Степан замер. Воздух вокруг стал густым, как смола. Даже ветер перестал шелестеть листьями и затаил дыхание.

«Господи… да не может быть!»

Он же шёл в другую сторону. Чётко, по компасу. Следил за мхом на деревьях, за течением ручья. Он не мог оказаться здесь. Никак! Неужели чернобурка заманила его сюда.

Но… это было то самое место. Выжженный круг в чаще, где трава растёт бледнее, а мшарник чернее угля – это сердце проклятия. Там, где когда-то в старину мужики, не ведая что творят, возвели избу на гиблой поляне, а в ту же ночь небесный огонь спалил её дотла, – теперь лежал лишь пепел.

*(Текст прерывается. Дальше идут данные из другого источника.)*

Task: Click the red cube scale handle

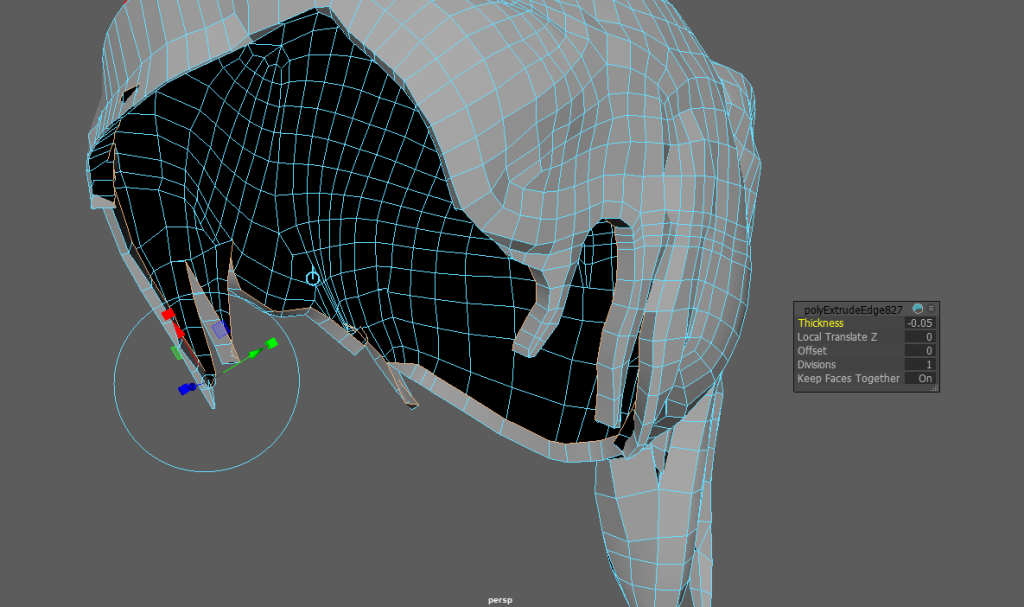Action: point(167,314)
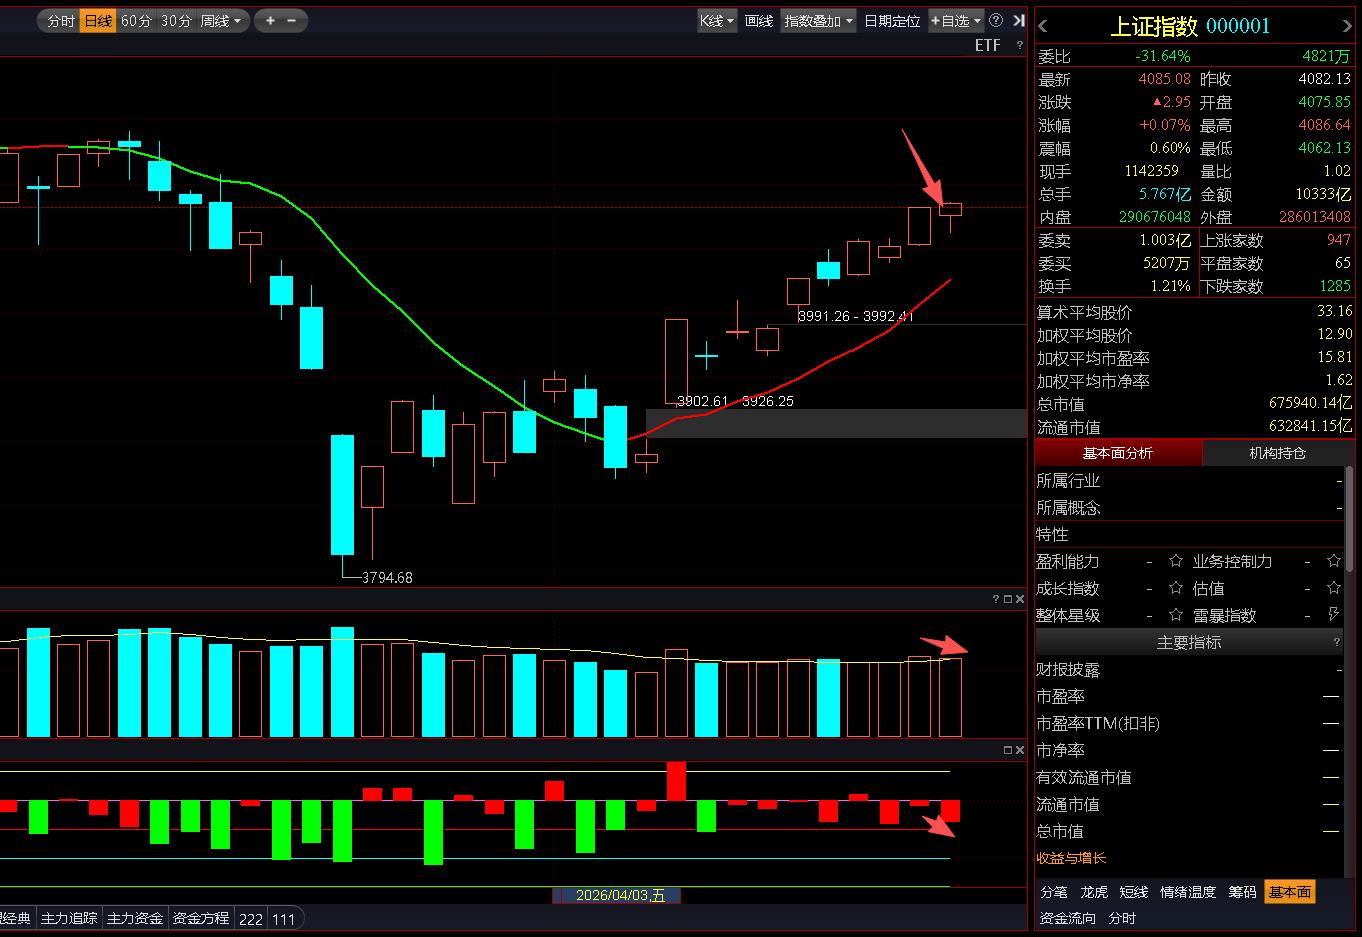Viewport: 1362px width, 937px height.
Task: Zoom in the chart with plus button
Action: [x=270, y=21]
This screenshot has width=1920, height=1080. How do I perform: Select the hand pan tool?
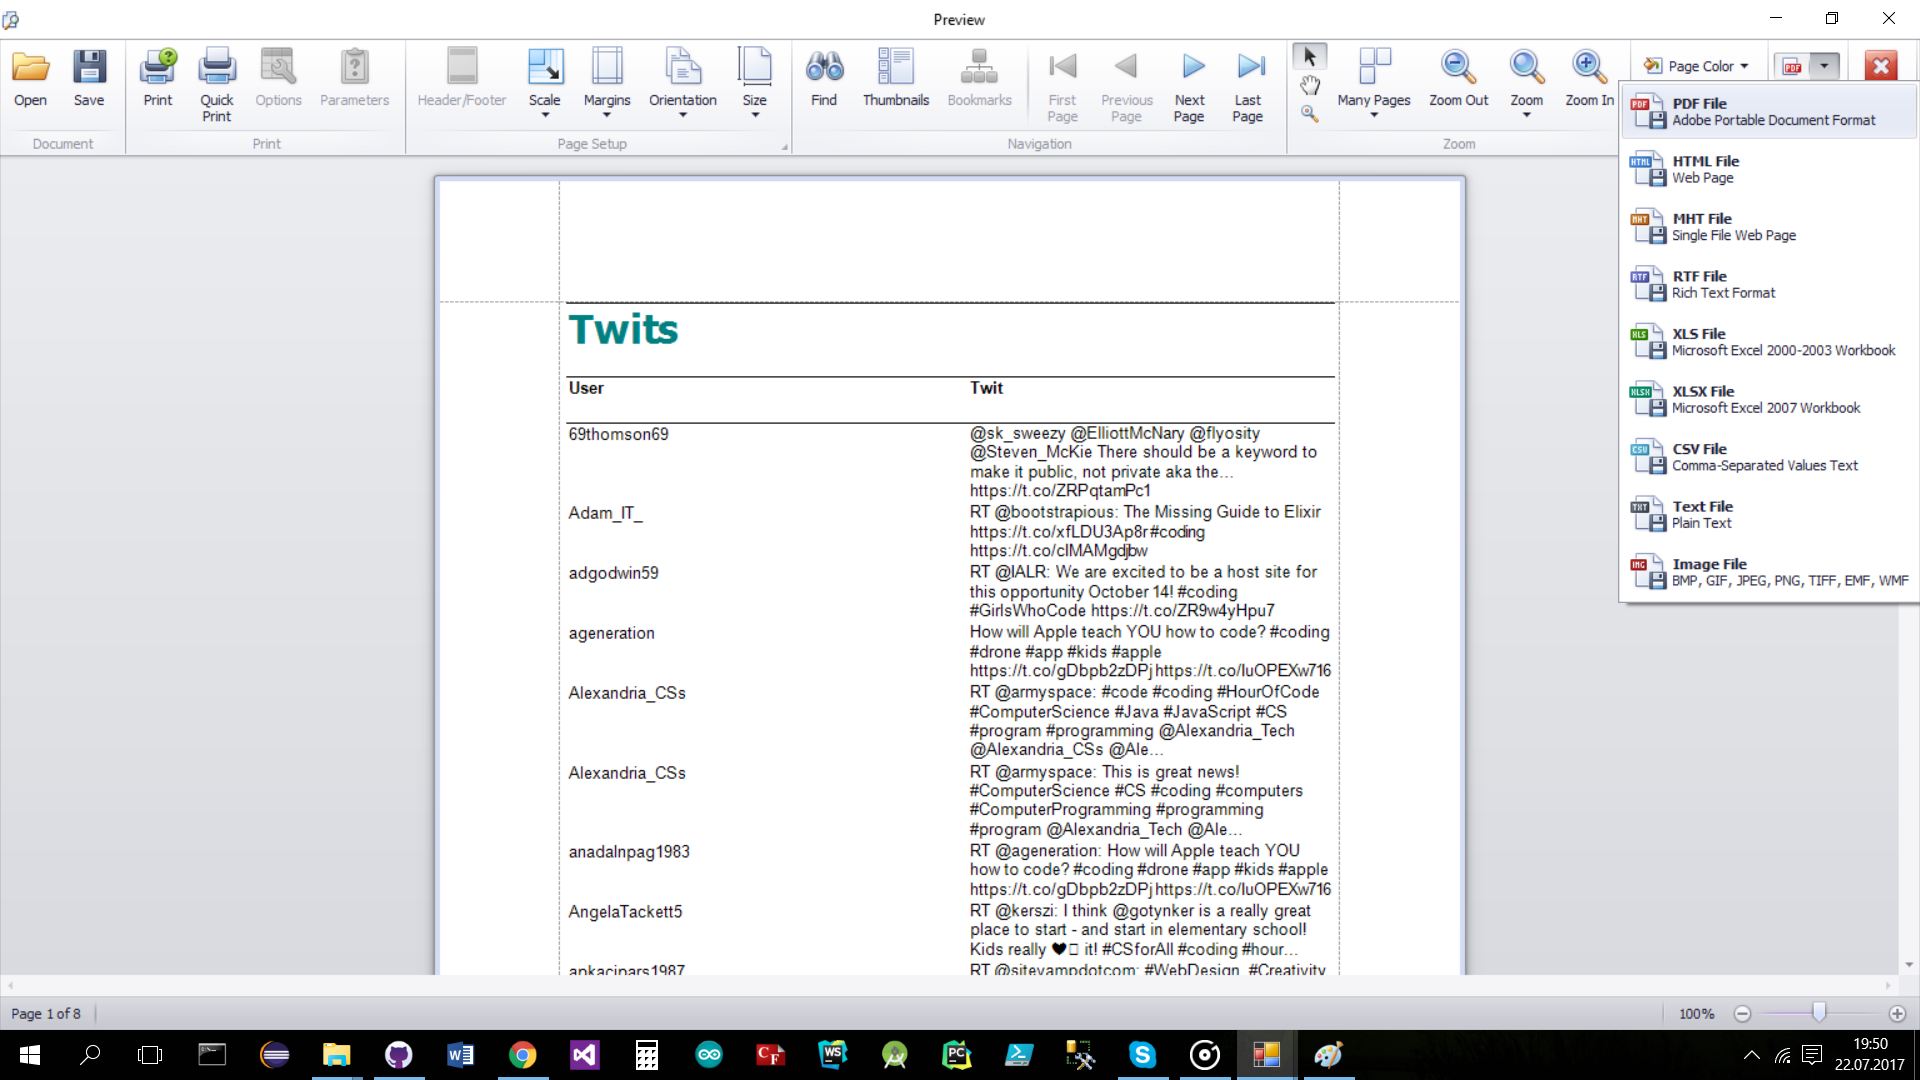tap(1310, 85)
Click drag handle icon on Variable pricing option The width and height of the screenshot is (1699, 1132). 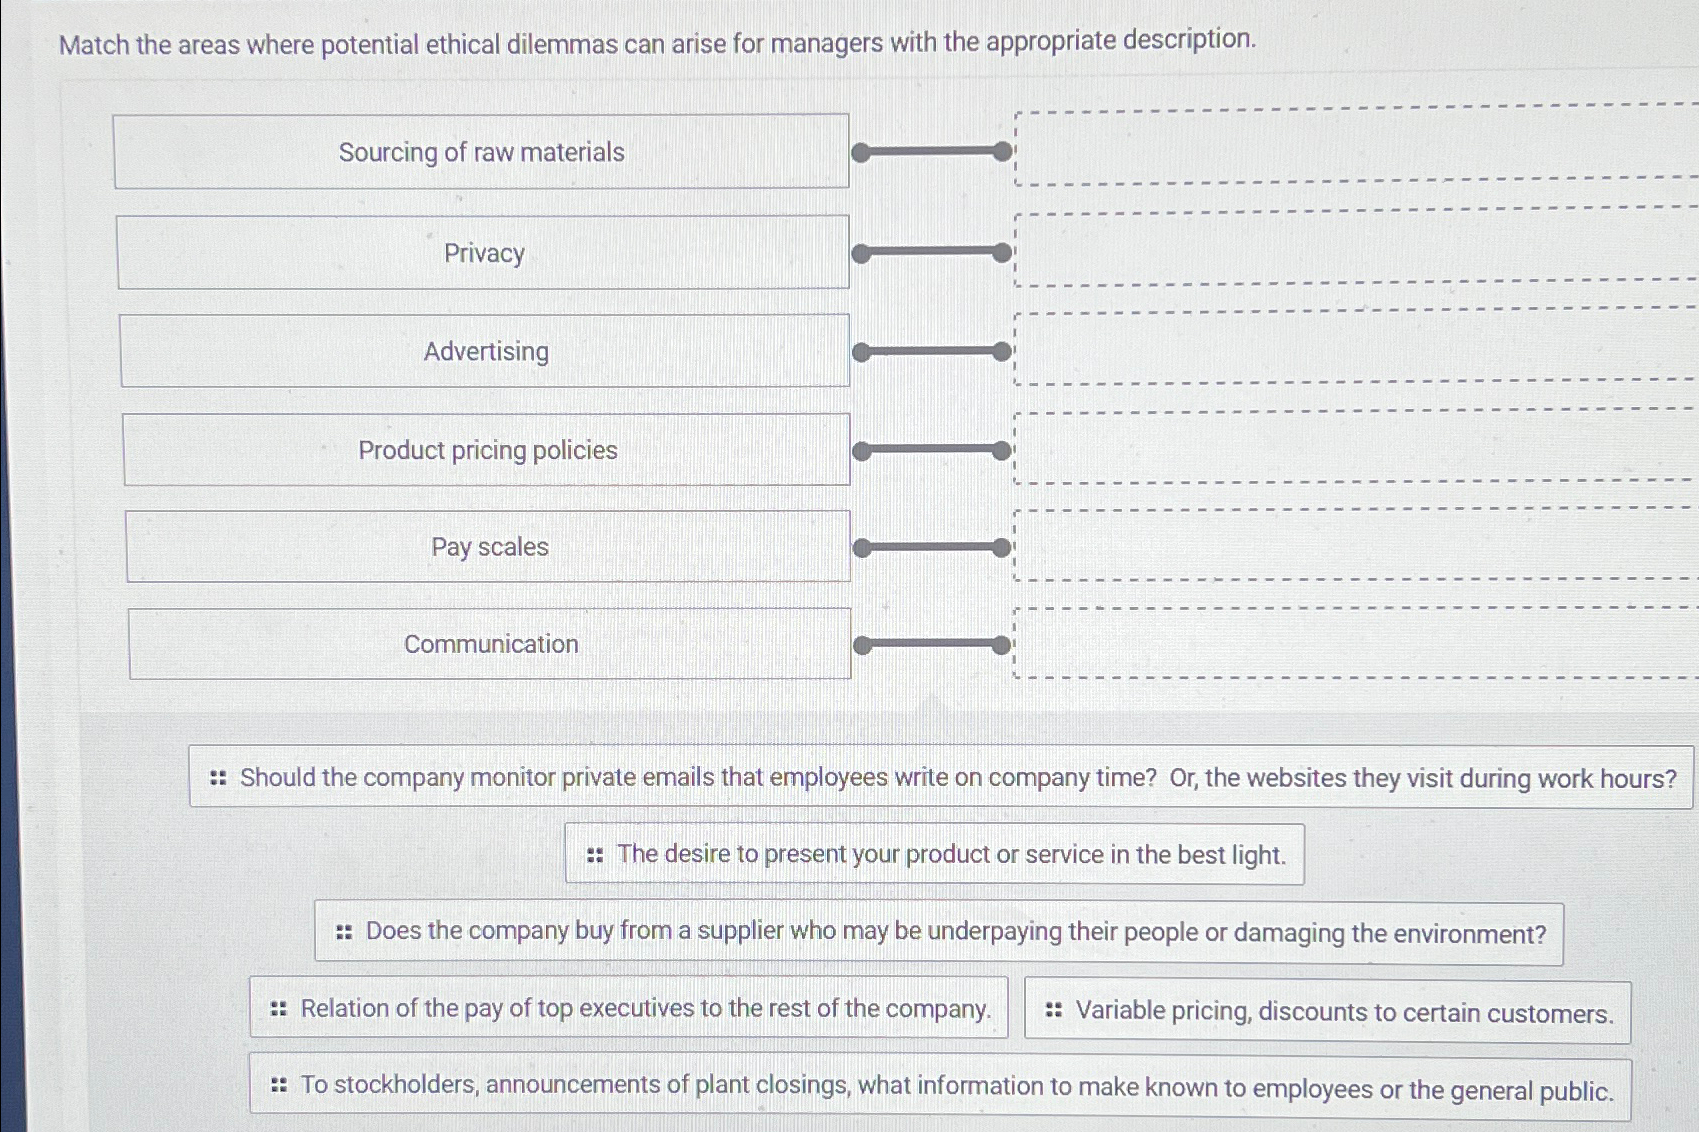coord(1053,1011)
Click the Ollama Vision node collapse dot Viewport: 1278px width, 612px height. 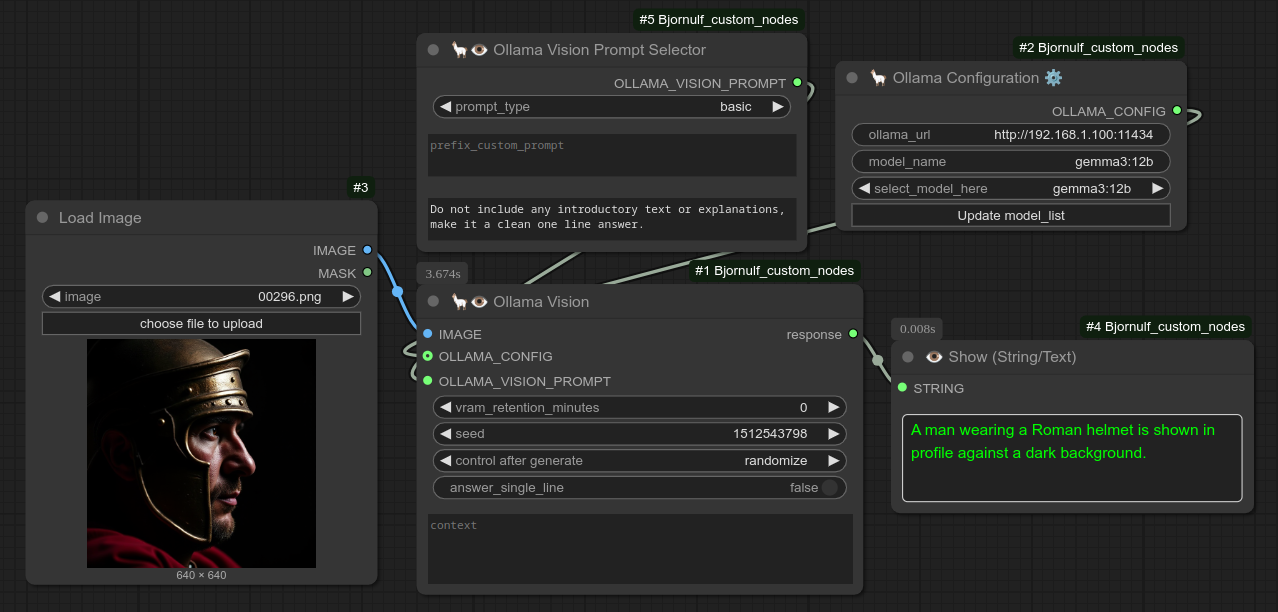433,302
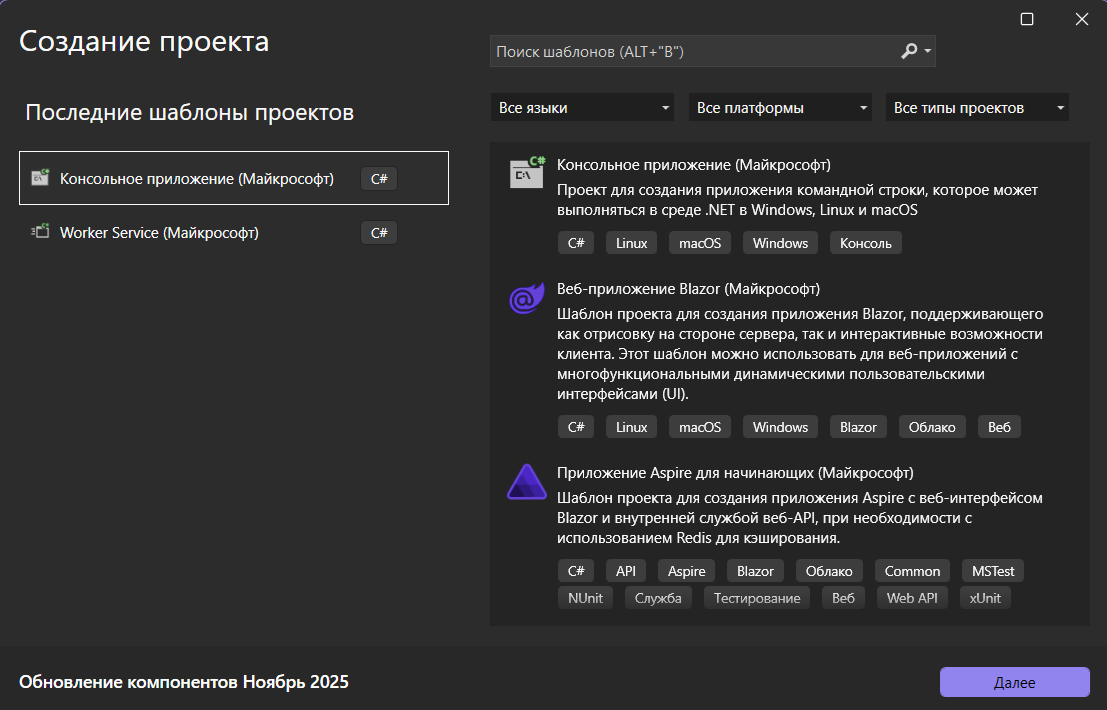The height and width of the screenshot is (710, 1107).
Task: Open the Все типы проектов dropdown
Action: 977,108
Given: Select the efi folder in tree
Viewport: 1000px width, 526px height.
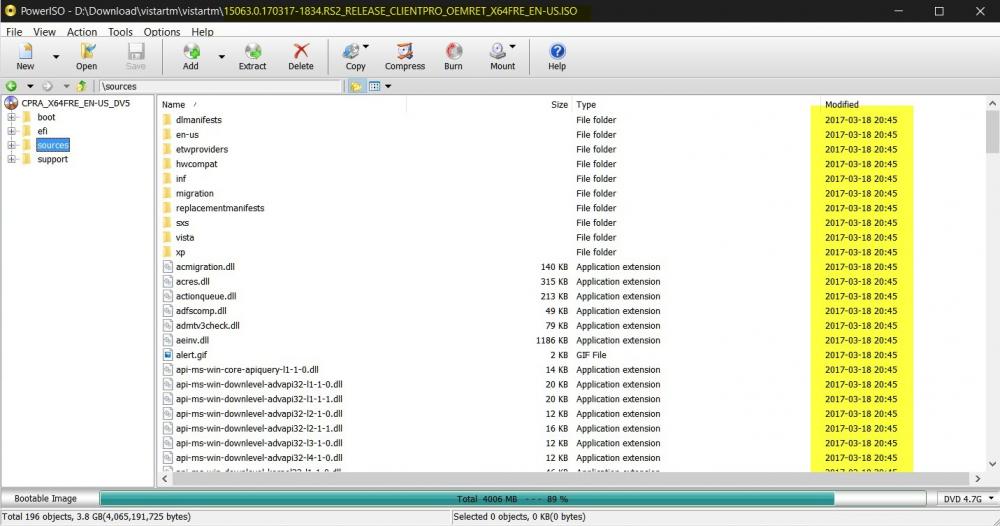Looking at the screenshot, I should coord(43,131).
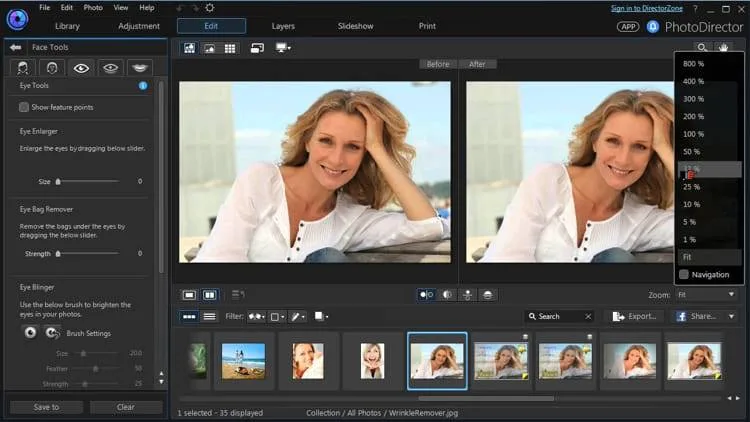Image resolution: width=750 pixels, height=422 pixels.
Task: Select the lips tool icon in Face Tools
Action: click(x=141, y=68)
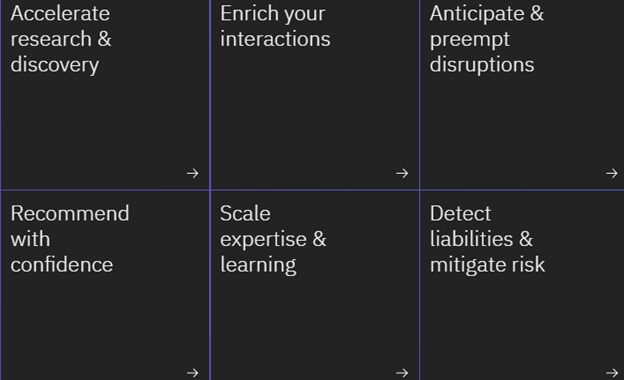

Да не простой: жирный, комковатый, точно земля сама не могла его переварить. Угли давно остыли, но в воздухе всё ещё висел запах – не гари, а… сожжённой молитвы.

По поверьям сюда не ходили даже волки. На этом, забытом богом клочке земли, никогда не пели птицы. И ветер, проносясь мимо, облетал это место стороной, будто боялся занести сюда своё дыхание.

Старики, те, что помнили, наказ своих дедов, крестились, лишь заслышав название поляны. Детям строго-настрого наказывали: «Если заблудишься – лучше в болото уйди, чем на Выгорь ступи. Там изба «Каменной Бабы», а она не прощает». И они, детвора, верили. Потому что в их снах уже тогда проступал лик из камня, неподвижный и всевидящий, а сам воздух над пепелищем шептал чужим, старше леса голосом.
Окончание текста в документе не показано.